======== Provided passage ========

History Term Paper Jack Conway Mr. Hilgendorf February 25, 2013 Word Count: 3234 Reconstruction: Rebuilding America The United States was founded on the belief that every man has “certain inalienable Rights. ” Not until ninety years later, however, when slavery was abolished did the United States actually offer these “Rights” to all of its citizens. The 19th century was turbulent time of stress and change for America. One of the most controversial dilemmas was the issue of slavery. Slavery was conceived by many to be morally wrong, and it undermined America’s most valued beliefs.
Despite this inconsistency, slavery was still widely supported and permitted out of economic necessity in the South. Slavery divided the nation in half. The economy of the South was primarily agricultural production on plantations. This form of economy made slavery vital to the state of the South. In the North, The economy was primarily industrial, which eliminated the dependency on slavery much earlier. Because of the vastly different economic bases of these two regions, their culture and views of the world begin to shift apart.

======== Items ========

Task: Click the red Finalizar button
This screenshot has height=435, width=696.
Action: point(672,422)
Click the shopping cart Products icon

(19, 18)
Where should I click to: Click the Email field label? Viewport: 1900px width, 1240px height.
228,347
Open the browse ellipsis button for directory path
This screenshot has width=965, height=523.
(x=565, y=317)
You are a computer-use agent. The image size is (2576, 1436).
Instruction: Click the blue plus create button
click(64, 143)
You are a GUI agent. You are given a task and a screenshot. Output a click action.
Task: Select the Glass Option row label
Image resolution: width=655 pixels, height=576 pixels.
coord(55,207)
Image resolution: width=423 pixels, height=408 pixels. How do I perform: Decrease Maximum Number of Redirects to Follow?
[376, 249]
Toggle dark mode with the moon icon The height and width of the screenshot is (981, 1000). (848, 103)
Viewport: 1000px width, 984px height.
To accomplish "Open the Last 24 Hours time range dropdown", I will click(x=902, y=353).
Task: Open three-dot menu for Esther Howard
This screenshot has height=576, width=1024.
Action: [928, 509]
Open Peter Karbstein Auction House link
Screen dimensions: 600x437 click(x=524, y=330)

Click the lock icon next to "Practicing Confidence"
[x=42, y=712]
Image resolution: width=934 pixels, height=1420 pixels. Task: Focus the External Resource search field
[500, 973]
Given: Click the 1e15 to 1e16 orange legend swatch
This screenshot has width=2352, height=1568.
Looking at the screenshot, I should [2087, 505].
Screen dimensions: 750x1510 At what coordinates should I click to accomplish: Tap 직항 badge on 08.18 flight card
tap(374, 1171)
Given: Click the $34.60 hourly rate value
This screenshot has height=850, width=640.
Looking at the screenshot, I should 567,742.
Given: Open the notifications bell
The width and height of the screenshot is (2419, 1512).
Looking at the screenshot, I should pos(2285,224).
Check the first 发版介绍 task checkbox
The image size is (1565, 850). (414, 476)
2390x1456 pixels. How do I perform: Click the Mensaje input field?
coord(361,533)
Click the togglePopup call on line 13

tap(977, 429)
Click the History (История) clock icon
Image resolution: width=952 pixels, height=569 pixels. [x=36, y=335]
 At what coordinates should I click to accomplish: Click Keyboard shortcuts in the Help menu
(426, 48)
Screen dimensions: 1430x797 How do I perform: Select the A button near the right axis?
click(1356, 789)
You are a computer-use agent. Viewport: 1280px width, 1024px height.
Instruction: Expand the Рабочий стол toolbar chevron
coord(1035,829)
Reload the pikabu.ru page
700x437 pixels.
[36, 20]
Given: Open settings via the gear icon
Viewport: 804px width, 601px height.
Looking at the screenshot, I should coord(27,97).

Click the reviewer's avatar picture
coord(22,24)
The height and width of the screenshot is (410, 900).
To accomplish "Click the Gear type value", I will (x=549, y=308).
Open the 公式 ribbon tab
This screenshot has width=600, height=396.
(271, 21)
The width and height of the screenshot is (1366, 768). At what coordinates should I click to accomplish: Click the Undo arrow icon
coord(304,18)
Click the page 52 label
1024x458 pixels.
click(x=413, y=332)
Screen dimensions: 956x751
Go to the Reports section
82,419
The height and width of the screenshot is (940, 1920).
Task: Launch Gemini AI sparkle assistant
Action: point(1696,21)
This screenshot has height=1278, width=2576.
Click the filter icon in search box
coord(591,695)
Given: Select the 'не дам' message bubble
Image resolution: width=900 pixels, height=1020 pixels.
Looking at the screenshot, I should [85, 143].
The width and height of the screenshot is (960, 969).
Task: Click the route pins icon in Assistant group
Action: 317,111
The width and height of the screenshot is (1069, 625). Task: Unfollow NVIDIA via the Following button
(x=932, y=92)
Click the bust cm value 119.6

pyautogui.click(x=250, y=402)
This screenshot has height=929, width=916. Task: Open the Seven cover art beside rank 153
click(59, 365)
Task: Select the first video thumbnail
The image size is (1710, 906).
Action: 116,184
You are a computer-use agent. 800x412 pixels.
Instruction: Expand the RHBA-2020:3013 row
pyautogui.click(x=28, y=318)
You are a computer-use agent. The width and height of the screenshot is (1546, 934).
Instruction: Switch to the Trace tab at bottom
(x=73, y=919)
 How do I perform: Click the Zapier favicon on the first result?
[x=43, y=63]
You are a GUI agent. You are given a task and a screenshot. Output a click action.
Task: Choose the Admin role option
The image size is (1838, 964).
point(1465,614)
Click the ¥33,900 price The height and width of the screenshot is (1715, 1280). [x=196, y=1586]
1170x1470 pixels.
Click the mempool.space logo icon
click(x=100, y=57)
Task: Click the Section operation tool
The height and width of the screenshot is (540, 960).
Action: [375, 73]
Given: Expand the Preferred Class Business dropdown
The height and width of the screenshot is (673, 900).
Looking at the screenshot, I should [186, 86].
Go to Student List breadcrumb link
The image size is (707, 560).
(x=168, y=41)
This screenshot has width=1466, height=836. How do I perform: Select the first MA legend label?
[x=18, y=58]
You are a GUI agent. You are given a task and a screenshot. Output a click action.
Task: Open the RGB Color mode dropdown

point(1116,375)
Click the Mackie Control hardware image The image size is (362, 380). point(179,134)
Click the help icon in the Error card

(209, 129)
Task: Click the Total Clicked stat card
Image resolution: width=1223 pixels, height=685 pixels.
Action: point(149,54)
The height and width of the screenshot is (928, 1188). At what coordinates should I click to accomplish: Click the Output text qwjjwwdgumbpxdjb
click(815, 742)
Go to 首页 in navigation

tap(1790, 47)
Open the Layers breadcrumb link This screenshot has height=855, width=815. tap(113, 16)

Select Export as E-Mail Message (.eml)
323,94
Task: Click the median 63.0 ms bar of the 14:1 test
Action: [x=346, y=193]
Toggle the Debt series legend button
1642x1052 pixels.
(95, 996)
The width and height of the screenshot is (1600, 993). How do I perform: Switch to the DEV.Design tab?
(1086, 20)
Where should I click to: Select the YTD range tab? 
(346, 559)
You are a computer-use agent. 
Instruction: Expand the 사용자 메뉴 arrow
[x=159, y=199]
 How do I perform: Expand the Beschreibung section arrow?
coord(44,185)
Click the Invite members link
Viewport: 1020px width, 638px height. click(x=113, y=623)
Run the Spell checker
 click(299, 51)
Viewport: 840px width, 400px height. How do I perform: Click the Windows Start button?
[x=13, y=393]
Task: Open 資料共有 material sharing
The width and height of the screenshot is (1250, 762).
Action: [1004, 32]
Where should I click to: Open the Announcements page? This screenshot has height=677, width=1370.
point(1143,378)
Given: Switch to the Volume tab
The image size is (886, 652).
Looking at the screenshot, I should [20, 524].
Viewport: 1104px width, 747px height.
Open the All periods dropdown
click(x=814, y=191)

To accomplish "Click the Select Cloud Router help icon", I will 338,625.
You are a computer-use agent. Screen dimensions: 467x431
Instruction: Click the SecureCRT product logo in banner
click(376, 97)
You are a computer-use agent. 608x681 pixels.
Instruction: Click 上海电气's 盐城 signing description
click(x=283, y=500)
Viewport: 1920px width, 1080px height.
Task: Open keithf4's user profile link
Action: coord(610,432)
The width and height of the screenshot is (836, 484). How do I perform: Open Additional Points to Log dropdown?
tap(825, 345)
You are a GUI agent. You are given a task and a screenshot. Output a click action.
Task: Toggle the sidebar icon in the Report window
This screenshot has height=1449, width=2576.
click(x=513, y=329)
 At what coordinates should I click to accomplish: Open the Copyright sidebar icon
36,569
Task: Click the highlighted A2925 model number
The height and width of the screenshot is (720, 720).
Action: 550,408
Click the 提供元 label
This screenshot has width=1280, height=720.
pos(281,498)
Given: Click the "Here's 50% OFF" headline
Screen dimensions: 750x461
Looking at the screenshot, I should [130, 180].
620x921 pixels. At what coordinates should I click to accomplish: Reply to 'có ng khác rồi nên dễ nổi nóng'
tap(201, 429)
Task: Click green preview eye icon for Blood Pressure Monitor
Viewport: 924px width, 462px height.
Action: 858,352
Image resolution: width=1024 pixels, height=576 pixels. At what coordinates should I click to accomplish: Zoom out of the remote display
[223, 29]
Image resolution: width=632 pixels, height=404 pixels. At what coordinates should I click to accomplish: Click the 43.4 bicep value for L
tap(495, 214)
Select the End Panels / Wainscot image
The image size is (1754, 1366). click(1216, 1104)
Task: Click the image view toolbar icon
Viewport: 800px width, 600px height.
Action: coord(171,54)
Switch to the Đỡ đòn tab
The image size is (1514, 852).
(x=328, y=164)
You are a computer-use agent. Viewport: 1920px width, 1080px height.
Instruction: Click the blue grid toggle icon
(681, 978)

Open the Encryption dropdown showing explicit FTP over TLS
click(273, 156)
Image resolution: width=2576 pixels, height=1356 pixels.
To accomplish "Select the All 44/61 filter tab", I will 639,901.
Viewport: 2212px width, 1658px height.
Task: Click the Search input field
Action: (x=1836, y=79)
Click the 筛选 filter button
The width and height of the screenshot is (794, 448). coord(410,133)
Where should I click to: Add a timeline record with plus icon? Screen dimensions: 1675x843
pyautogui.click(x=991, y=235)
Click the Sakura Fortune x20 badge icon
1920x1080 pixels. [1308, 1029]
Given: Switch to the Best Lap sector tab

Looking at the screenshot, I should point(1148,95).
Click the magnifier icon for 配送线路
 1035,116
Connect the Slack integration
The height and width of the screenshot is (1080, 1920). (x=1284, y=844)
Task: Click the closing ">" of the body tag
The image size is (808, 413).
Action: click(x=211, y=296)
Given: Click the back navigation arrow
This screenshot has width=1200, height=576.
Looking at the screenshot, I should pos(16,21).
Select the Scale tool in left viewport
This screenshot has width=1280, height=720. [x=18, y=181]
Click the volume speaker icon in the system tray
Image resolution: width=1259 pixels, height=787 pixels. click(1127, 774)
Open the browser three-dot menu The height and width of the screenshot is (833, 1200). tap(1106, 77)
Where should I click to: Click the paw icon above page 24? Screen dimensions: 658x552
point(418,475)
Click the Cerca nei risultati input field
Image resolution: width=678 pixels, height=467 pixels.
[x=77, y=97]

========

* **Set exercise 1**:
According to the Reconstruction term paper, what was the South's economy primarily based on?
* **Set exercise 2**:
Reproduce the entries from the line that contains "Task: Click the closing" through the end of the entries, putting "symbol" in place of "icon" and leaving everything else unchanged.
The term paper and the entries are unrelated material.

* **Problem solution 1**:
Agricultural production on plantations.

* **Problem solution 2**:
Task: Click the closing ">" of the body tag
The image size is (808, 413).
Action: click(x=211, y=296)
Given: Click the back navigation arrow
This screenshot has width=1200, height=576.
Looking at the screenshot, I should pos(16,21).
Select the Scale tool in left viewport
This screenshot has width=1280, height=720. [x=18, y=181]
Click the volume speaker symbol in the system tray
Image resolution: width=1259 pixels, height=787 pixels. click(1127, 774)
Open the browser three-dot menu The height and width of the screenshot is (833, 1200). tap(1106, 77)
Where should I click to: Click the paw symbol above page 24? Screen dimensions: 658x552
point(418,475)
Click the Cerca nei risultati input field
Image resolution: width=678 pixels, height=467 pixels.
[x=77, y=97]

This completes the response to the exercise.